### DATA
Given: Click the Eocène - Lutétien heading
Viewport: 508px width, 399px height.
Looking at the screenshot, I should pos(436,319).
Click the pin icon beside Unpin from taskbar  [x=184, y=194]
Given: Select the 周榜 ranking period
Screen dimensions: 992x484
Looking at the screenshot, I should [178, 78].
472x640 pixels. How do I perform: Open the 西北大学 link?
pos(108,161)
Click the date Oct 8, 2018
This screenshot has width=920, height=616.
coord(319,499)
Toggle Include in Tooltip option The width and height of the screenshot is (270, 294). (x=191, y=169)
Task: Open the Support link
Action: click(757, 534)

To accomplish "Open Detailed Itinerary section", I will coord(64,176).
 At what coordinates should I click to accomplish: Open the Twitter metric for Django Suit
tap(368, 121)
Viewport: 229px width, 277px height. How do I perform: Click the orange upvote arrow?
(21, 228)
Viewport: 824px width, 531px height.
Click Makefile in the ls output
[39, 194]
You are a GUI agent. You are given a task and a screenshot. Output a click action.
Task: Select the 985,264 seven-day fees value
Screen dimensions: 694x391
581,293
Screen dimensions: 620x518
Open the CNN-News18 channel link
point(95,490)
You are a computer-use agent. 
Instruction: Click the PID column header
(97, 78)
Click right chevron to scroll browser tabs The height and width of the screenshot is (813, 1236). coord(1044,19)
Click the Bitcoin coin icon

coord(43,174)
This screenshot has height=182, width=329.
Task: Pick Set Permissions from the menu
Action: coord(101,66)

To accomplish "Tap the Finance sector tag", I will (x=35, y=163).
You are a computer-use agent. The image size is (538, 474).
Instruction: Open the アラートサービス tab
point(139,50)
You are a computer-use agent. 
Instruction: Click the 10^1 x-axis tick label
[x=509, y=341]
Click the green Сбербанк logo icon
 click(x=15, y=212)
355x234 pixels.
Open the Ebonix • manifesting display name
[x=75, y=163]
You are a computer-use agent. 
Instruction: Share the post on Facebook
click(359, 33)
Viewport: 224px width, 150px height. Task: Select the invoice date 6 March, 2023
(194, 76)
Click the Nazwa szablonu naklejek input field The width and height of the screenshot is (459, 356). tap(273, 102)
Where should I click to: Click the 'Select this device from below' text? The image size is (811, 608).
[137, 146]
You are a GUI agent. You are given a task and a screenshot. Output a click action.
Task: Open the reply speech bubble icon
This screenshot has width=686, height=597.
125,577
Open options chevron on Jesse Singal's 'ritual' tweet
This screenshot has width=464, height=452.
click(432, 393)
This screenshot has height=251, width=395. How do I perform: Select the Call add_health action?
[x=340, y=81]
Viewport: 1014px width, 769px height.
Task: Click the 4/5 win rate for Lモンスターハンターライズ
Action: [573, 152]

### EXERCISE REQUIREMENTS
Everything in the listing should be set down again exactly.

### SOLUTION TO THIS EXERCISE
Given: Click the Eocène - Lutétien heading
Viewport: 508px width, 399px height.
Looking at the screenshot, I should pos(436,319).
Click the pin icon beside Unpin from taskbar  [x=184, y=194]
Given: Select the 周榜 ranking period
Screen dimensions: 992x484
Looking at the screenshot, I should [178, 78].
472x640 pixels. How do I perform: Open the 西北大学 link?
pos(108,161)
Click the date Oct 8, 2018
This screenshot has width=920, height=616.
coord(319,499)
Toggle Include in Tooltip option The width and height of the screenshot is (270, 294). (x=191, y=169)
Task: Open the Support link
Action: click(757, 534)

To accomplish "Open Detailed Itinerary section", I will coord(64,176).
 At what coordinates should I click to accomplish: Open the Twitter metric for Django Suit
tap(368, 121)
Viewport: 229px width, 277px height. How do I perform: Click the orange upvote arrow?
(21, 228)
Viewport: 824px width, 531px height.
Click Makefile in the ls output
[39, 194]
You are a GUI agent. You are given a task and a screenshot. Output a click action.
Task: Select the 985,264 seven-day fees value
Screen dimensions: 694x391
581,293
Screen dimensions: 620x518
Open the CNN-News18 channel link
point(95,490)
You are a computer-use agent. 
Instruction: Click the PID column header
(97, 78)
Click right chevron to scroll browser tabs The height and width of the screenshot is (813, 1236). coord(1044,19)
Click the Bitcoin coin icon

coord(43,174)
This screenshot has height=182, width=329.
Task: Pick Set Permissions from the menu
Action: coord(101,66)

To accomplish "Tap the Finance sector tag", I will (x=35, y=163).
You are a computer-use agent. The image size is (538, 474).
Instruction: Open the アラートサービス tab
point(139,50)
You are a computer-use agent. 
Instruction: Click the 10^1 x-axis tick label
[x=509, y=341]
Click the green Сбербанк logo icon
 click(x=15, y=212)
355x234 pixels.
Open the Ebonix • manifesting display name
[x=75, y=163]
You are a computer-use agent. 
Instruction: Share the post on Facebook
click(359, 33)
Viewport: 224px width, 150px height. Task: Select the invoice date 6 March, 2023
(194, 76)
Click the Nazwa szablonu naklejek input field The width and height of the screenshot is (459, 356). tap(273, 102)
Where should I click to: Click the 'Select this device from below' text? The image size is (811, 608).
[137, 146]
You are a GUI agent. You are given a task and a screenshot. Output a click action.
Task: Open the reply speech bubble icon
This screenshot has width=686, height=597.
125,577
Open options chevron on Jesse Singal's 'ritual' tweet
This screenshot has width=464, height=452.
click(432, 393)
This screenshot has height=251, width=395. How do I perform: Select the Call add_health action?
[x=340, y=81]
Viewport: 1014px width, 769px height.
Task: Click the 4/5 win rate for Lモンスターハンターライズ
Action: [573, 152]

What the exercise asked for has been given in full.